READING PASSAGE -
--*--

JERUSALEM: Israeli Prime Minister Benjamin Netanyahu on Tuesday acknowledged what he described as the steadfast support of Christians worldwide for Israel’s fight against the “forces of evil.”
Christians in Israel and the Palestinian territories were preparing for a somber wartime Christmas for the second consecutive year, with the ongoing war in the Gaza Strip casting a shadow over the season.
“You’ve stood by our side resiliently, consistently, forcefully as Israel defends our civilization against barbarism,” Netanyahu said in a video message to Christians across the world.
“We seek peace with all those who wish peace with us, but we will do whatever is necessary to defend the one and only Jewish state, the repository and the source of our common heritage.
“Israel leads the world in fighting the forces of evil and tyranny, but our battle is not yet over. With your support, and with God’s help, I assure you, we shall prevail,” Netanyahu said.
The war in Gaza, which erupted on October 7, 2023 following a deadly Hamas attack on Israel, has significantly impacted the Christian communities in Israel and the Palestinian territories.
Israel’s subsequent military campaign in Gaza has killed at least 45,317 people, a majority of them civilians, according to the health ministry in the Hamas-run territory. The figures are considered reliable by the United Nations.
Israel is home to approximately 185,000 Christians, accounting for about 1.9 percent of the population, with Arab Christians comprising nearly 76 percent of the community, according to data from the country’s Central Bureau of Statistics.
According to Palestinian officials, about 47,000 Christians reside in the Palestinian territories, including the Gaza Strip.

--*--

YOUR OBJECTIVE -
Copy the part of the article on Netanyahu's Christmas message from "Israel is home" up to and including "the Gaza Strip." word for word. The records are not needed for what comes next.

--*--

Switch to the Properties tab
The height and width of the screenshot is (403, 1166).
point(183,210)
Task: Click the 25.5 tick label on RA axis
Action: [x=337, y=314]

--*--

ANSWER TO THE EXERCISE -
Israel is home to approximately 185,000 Christians, accounting for about 1.9 percent of the population, with Arab Christians comprising nearly 76 percent of the community, according to data from the country’s Central Bureau of Statistics.
According to Palestinian officials, about 47,000 Christians reside in the Palestinian territories, including the Gaza Strip.